Factors of production
Factors of production are the inputs available to supply
goods and services: Land, Labour, Capital and Enterprise.
Opportunity cost
The cost of any choice in terms of the next best alternative
foregone.
Utility maximisation
The assumption that consumers behave rationally in
allocating their limited budget between different products so as to maximise total
satisfaction from their purchases.
Production possibility frontier
A boundary that shows the combinations of two
or more goods and services that can be produced using all available factor
resources efficiently.
Productive potential
The amount of output an economy could produce if all of its
resources were fully and efficiently employed.
Allocative efficiency
Allocative efficiency occurs when the value that consumers
place on a good or service (reflected in the price they are willing and able to pay) equals the cost resources to produce the product
Demand
Quantity of a good or service that consumers are willing and able to buy
at a given price in a given time period.
Composite demand
Composite demand is when the good has multiple uses. So,
the demand for bricks is made up of many demands e.g. house building demand
and factory building demand. Milk can be made into cream, cheese, yoghurts etc.

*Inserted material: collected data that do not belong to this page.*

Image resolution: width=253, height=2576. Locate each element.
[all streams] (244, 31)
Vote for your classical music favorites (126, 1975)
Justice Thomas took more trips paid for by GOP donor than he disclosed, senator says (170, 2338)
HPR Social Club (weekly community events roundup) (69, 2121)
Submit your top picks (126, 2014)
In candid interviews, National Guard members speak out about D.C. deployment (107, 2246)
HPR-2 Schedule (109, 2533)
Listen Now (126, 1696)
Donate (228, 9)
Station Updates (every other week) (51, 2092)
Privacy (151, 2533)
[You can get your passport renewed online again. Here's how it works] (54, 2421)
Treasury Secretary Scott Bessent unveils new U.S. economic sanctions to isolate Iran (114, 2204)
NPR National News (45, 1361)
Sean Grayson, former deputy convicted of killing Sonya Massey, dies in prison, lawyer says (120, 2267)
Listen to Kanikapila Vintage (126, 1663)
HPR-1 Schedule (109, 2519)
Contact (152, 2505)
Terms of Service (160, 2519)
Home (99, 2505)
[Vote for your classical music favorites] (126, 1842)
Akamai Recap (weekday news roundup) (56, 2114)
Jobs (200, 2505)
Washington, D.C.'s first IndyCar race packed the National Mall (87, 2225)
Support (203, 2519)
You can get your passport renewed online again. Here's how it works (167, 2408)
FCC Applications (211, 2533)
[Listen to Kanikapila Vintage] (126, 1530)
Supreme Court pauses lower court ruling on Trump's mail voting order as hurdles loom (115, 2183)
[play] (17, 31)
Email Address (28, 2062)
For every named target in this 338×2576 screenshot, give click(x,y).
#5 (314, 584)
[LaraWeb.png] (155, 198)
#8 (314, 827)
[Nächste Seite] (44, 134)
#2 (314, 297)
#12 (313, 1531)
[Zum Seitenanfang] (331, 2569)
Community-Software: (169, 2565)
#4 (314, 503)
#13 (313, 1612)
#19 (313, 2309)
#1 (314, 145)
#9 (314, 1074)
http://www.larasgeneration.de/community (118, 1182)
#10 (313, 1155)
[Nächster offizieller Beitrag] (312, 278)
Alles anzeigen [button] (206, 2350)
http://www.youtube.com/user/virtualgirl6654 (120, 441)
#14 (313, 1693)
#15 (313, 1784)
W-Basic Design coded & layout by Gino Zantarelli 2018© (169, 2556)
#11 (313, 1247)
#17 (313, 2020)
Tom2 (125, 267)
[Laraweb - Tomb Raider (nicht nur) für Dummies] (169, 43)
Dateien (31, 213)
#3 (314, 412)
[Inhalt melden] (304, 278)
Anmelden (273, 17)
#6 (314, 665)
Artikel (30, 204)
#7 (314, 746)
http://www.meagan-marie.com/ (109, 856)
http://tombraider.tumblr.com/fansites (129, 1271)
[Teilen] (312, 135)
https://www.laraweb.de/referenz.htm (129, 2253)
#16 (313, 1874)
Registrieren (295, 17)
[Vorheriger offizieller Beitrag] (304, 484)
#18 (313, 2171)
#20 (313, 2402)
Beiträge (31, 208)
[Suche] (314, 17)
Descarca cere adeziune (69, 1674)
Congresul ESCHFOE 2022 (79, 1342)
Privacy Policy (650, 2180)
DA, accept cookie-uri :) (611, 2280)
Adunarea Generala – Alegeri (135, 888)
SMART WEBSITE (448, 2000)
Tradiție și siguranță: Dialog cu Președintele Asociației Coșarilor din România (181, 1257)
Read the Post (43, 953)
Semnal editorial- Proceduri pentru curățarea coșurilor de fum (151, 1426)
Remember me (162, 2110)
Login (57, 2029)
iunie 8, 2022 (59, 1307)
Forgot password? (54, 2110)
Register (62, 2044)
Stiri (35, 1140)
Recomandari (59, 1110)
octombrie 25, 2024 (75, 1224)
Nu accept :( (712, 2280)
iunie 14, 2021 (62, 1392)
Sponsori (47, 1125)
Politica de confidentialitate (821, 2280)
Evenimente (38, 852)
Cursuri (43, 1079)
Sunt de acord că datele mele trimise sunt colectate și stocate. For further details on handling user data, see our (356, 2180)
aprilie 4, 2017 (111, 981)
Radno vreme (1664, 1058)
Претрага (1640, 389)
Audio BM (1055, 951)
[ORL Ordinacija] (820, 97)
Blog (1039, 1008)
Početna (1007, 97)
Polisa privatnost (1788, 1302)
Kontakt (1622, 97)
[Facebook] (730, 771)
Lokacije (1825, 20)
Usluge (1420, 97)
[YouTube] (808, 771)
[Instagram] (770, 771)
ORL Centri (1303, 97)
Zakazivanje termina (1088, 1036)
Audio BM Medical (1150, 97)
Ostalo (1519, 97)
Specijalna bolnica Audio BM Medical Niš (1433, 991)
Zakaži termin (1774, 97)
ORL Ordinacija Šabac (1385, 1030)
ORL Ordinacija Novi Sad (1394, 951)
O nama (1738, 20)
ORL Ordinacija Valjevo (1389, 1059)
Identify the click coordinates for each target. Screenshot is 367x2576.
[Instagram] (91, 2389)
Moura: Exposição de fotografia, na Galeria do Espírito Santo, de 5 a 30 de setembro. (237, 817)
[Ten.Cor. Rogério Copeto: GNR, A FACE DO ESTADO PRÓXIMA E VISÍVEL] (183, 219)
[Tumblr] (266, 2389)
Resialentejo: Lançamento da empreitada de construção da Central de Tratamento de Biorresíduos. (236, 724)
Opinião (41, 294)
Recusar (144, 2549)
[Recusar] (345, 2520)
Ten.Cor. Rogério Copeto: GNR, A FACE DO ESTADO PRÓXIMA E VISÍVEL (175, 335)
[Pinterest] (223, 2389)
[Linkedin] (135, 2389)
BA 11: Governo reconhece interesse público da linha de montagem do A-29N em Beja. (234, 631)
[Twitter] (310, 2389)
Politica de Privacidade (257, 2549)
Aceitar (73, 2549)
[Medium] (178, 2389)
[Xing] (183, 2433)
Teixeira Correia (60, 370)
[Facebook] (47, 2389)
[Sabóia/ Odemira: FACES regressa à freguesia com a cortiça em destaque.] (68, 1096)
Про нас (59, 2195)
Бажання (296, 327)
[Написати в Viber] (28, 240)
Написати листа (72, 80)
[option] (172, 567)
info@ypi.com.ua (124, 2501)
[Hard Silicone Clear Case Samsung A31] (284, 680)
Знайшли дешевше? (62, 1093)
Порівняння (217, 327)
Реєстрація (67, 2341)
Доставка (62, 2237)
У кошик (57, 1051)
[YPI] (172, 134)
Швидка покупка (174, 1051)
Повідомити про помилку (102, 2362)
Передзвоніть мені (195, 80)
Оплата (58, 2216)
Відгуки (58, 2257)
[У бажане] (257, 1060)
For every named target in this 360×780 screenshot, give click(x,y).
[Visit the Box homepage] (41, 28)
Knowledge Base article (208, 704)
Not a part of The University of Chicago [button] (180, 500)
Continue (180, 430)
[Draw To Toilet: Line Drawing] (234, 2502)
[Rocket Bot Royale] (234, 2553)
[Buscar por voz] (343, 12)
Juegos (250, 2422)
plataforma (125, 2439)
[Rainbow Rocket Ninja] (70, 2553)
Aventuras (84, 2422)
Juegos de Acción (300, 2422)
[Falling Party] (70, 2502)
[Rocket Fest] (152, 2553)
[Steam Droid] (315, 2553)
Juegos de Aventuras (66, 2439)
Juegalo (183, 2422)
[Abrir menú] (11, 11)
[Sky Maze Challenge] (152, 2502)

Price elasticity of demand
Price elasticity of demand measures the
responsiveness or sensitivity of demand for a product following a change in its
own price.
Price mechanism
The means by which decisions of consumers and businesses
interact to determine the allocation of resources.
Economic model
A simplified representation of economic processes. This
representation can be used to gain a better understanding of the theory.
Joint supply
Joint supply describes a situation where an increase or decrease in
the supply of one good leads to an increase or decrease in supply of another by product.